▶ **WRITTEN PROBLEM**: Repeat everything in the records from the line containing "Collapse the peer 5 tree node" down to the line containing "(x=1217, y=507)", including both of those lines.

▶ **STORED RECORDS**:
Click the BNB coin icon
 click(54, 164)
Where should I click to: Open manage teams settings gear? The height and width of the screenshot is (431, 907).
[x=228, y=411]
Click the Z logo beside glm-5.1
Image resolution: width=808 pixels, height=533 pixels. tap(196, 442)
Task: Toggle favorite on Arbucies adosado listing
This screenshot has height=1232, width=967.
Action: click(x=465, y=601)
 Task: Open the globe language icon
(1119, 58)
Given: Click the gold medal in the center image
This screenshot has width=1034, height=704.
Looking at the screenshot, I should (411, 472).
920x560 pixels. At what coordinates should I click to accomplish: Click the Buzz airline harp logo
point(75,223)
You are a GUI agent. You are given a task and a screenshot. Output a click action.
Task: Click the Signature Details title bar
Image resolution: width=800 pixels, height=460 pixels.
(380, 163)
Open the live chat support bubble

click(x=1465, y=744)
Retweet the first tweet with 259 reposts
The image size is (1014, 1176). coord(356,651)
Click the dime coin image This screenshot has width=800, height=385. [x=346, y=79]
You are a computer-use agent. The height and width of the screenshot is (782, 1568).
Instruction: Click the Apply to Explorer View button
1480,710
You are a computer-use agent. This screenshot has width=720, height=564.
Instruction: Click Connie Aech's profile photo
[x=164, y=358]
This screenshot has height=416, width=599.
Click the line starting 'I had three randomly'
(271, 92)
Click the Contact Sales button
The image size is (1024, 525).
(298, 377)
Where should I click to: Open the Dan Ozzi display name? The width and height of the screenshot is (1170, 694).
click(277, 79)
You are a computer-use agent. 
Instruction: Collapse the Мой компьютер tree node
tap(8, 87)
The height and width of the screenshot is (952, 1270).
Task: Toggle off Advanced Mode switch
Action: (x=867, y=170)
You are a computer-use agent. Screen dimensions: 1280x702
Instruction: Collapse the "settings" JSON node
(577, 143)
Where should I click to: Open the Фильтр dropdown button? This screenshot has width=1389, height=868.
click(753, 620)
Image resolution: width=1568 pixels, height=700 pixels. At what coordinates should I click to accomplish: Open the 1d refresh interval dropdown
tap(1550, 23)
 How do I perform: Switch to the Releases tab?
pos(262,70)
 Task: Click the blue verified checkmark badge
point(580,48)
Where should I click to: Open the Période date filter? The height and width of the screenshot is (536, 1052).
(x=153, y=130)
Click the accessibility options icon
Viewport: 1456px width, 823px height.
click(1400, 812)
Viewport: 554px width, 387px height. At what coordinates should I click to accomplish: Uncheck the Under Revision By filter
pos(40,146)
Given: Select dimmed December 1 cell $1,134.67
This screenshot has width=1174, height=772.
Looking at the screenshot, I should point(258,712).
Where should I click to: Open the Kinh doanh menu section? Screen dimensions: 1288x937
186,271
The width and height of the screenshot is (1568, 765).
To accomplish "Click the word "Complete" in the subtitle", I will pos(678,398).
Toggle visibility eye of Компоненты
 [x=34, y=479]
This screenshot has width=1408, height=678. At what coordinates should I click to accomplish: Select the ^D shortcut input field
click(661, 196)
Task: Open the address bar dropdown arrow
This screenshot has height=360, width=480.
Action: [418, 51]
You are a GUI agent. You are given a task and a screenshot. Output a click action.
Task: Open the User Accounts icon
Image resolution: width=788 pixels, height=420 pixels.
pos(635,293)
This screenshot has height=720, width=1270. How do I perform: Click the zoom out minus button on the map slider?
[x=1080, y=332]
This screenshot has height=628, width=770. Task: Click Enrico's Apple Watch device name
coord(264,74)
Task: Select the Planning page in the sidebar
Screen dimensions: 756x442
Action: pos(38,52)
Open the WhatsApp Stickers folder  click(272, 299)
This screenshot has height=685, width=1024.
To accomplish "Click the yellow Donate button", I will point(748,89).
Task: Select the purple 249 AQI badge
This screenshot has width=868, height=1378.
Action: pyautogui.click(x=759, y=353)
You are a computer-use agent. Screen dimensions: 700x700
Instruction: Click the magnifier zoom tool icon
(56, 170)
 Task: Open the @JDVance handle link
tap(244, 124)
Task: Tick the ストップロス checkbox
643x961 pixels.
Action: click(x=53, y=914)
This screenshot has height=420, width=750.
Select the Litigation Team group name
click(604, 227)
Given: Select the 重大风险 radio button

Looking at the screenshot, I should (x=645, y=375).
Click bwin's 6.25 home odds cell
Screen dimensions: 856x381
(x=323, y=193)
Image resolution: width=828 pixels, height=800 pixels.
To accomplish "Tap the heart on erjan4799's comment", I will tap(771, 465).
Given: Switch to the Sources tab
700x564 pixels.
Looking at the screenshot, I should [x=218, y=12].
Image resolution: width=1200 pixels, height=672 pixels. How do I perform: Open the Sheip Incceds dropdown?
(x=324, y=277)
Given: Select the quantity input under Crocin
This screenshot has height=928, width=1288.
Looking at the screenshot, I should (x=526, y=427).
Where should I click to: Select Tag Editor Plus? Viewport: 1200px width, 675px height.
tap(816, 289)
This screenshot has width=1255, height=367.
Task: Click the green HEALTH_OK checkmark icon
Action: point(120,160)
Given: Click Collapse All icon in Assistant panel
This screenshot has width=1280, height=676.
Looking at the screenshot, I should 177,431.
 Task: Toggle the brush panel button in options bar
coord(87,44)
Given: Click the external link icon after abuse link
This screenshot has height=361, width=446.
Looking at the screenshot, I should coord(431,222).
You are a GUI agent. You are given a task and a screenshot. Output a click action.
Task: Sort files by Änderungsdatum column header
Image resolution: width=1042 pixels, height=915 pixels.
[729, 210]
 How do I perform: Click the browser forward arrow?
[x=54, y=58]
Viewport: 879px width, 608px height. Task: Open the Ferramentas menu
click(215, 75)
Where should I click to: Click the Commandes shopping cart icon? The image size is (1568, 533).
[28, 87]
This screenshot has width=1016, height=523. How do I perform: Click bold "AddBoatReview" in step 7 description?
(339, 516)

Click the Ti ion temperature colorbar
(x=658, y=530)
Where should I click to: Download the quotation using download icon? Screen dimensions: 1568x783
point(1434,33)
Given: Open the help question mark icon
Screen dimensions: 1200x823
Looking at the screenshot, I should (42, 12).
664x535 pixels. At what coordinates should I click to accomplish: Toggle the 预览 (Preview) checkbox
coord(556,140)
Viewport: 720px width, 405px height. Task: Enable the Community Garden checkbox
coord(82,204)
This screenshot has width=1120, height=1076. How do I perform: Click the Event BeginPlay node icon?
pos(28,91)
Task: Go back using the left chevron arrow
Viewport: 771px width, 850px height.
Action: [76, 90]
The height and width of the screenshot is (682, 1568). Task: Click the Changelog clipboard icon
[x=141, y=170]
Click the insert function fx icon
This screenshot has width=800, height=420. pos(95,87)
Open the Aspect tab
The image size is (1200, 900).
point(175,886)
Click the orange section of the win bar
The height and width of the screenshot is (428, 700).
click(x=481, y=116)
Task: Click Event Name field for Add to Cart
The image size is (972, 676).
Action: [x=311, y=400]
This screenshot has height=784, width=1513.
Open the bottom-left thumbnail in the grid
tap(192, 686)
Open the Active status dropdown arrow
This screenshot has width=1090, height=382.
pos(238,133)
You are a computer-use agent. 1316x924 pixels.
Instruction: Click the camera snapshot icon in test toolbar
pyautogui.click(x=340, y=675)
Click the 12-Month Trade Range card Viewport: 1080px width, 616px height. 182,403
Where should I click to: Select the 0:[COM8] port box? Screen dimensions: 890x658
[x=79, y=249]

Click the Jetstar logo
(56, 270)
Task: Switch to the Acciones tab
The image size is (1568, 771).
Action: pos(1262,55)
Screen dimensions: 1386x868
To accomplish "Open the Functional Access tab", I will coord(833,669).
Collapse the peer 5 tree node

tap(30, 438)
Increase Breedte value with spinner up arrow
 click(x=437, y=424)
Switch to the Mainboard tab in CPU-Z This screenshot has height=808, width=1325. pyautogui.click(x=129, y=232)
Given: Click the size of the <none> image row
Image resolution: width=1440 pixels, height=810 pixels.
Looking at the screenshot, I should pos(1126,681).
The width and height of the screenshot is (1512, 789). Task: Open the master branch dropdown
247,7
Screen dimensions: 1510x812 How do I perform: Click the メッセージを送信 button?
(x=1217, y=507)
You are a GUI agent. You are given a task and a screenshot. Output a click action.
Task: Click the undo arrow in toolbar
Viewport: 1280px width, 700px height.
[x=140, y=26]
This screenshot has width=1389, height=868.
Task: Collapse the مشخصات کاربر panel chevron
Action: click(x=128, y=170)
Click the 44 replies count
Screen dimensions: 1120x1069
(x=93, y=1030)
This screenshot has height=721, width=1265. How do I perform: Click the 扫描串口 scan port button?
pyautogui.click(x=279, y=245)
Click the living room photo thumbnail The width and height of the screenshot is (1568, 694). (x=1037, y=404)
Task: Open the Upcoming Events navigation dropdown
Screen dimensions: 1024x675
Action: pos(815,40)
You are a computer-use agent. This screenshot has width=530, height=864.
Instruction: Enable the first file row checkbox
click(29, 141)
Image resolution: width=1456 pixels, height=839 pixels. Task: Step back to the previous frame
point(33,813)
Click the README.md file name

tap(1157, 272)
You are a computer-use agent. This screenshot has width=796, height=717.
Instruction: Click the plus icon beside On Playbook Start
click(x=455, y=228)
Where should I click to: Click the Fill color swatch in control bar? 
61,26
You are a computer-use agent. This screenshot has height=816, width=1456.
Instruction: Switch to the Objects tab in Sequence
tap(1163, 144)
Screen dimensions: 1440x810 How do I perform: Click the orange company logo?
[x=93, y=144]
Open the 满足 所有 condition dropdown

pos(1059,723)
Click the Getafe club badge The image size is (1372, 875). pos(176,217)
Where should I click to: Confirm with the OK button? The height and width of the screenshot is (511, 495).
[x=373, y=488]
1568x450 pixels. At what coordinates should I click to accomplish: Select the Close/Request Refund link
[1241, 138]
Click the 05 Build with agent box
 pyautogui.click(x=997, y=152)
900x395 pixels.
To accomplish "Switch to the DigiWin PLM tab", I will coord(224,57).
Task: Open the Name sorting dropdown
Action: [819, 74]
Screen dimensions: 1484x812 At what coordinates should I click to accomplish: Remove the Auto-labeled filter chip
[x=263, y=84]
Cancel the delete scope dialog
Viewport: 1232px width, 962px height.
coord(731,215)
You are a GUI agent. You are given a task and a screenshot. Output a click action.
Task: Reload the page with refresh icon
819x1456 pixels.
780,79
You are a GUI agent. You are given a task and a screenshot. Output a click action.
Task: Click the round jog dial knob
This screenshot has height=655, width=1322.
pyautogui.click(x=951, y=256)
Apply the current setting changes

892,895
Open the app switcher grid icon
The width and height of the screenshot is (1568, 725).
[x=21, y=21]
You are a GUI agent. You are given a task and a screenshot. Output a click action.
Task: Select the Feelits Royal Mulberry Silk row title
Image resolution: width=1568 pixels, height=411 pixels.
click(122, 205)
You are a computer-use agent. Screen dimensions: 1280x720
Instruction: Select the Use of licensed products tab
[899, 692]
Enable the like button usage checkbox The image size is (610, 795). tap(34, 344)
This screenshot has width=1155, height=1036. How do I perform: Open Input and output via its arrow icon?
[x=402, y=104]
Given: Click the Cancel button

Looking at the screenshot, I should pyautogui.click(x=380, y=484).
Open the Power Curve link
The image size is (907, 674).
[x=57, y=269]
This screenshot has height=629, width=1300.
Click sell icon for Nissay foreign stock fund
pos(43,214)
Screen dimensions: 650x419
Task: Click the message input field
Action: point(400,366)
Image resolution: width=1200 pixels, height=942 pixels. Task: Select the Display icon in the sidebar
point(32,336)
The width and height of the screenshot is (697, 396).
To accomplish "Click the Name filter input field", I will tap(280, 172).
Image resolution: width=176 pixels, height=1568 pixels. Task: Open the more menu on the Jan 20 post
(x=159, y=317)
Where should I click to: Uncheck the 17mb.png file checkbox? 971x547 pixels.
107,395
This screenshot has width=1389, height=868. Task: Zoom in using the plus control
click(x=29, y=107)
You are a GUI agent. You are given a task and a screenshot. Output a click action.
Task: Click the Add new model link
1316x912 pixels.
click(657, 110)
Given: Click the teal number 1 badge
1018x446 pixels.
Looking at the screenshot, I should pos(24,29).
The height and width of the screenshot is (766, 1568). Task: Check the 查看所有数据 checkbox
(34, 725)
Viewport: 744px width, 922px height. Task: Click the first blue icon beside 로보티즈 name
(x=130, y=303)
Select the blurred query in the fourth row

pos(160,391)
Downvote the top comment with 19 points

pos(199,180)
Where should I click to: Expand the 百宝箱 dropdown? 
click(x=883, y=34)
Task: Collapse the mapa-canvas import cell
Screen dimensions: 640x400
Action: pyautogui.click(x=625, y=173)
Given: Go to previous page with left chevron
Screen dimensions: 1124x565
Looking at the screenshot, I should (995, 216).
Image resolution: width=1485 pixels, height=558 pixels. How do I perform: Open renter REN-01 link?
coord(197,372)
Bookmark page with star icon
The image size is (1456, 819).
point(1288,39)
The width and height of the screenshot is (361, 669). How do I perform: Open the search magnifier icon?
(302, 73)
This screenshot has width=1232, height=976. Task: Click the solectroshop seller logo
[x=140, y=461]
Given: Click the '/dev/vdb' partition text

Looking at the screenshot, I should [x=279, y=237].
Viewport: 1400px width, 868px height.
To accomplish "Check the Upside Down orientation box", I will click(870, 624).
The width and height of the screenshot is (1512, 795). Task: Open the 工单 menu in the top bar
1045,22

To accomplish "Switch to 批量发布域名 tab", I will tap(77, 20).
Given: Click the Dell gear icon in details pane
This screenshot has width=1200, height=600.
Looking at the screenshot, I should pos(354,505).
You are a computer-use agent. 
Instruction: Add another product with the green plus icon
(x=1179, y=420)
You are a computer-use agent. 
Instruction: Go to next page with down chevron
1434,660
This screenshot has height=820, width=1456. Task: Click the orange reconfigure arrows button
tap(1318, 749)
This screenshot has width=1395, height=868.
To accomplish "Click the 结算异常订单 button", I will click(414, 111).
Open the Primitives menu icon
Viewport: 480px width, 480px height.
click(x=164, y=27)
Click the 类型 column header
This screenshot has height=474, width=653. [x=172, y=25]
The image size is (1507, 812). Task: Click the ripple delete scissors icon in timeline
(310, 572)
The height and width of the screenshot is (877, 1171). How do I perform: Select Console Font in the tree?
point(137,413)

▶ **CORRECT RESPONSE**:
Collapse the peer 5 tree node

tap(30, 438)
Increase Breedte value with spinner up arrow
 click(x=437, y=424)
Switch to the Mainboard tab in CPU-Z This screenshot has height=808, width=1325. pyautogui.click(x=129, y=232)
Given: Click the size of the <none> image row
Image resolution: width=1440 pixels, height=810 pixels.
Looking at the screenshot, I should pos(1126,681).
The width and height of the screenshot is (1512, 789). Task: Open the master branch dropdown
247,7
Screen dimensions: 1510x812 How do I perform: Click the メッセージを送信 button?
(x=1217, y=507)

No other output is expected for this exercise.